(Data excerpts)
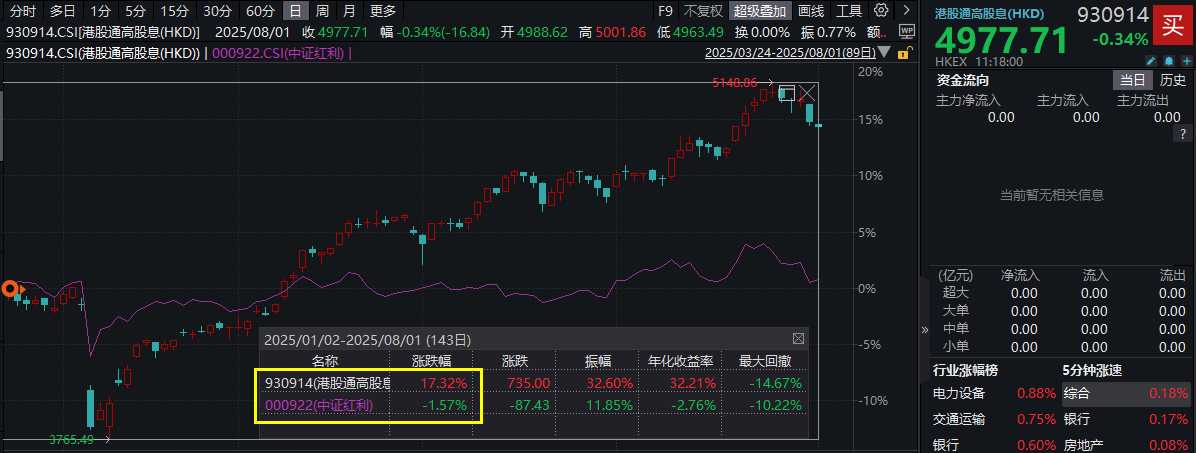
Task: Expand toolbar with the right chevron arrow
Action: 905,11
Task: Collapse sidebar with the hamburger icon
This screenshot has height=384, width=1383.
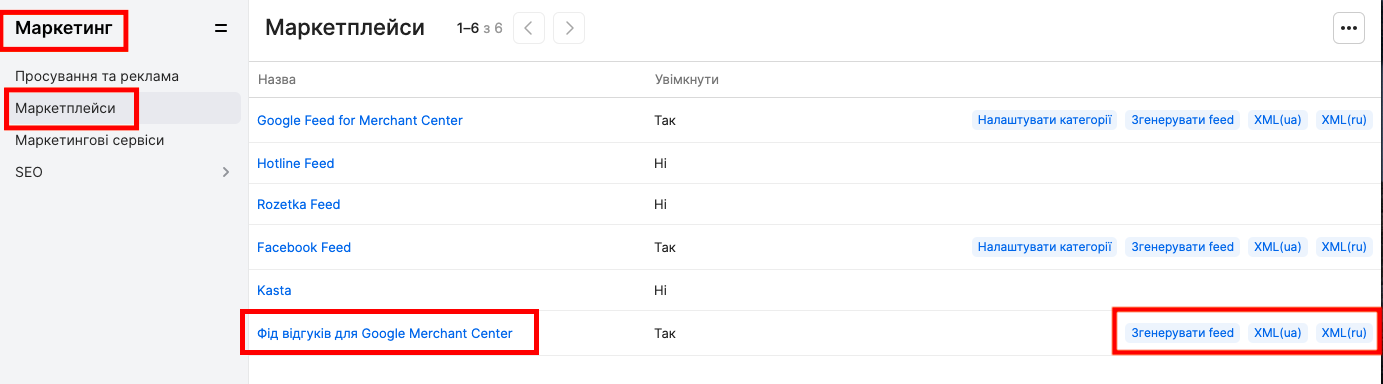Action: (x=221, y=29)
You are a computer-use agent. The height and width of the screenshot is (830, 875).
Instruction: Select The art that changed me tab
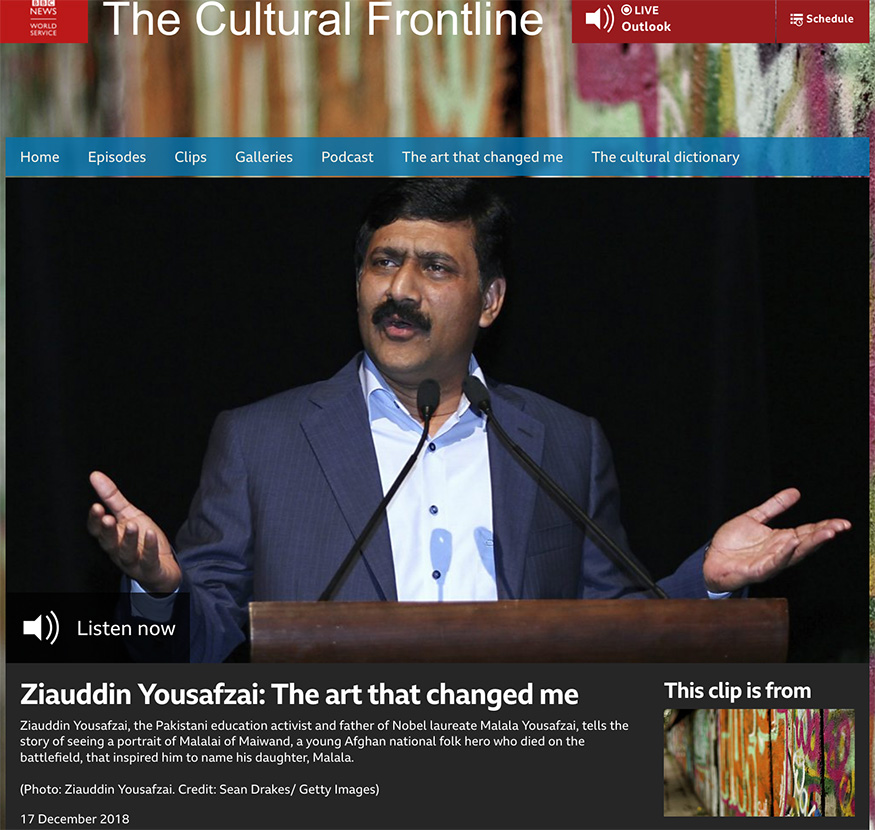click(482, 157)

AIM OF THE EXERCISE: Lines from the one containing "You are a computer-use" through the final line of the entries above are to be retyped exactly, with every picture left out.

SOLUTION BELOW:
You are a computer-use agent. The height and width of the screenshot is (830, 875).
Instruction: Select The art that changed me tab
click(482, 157)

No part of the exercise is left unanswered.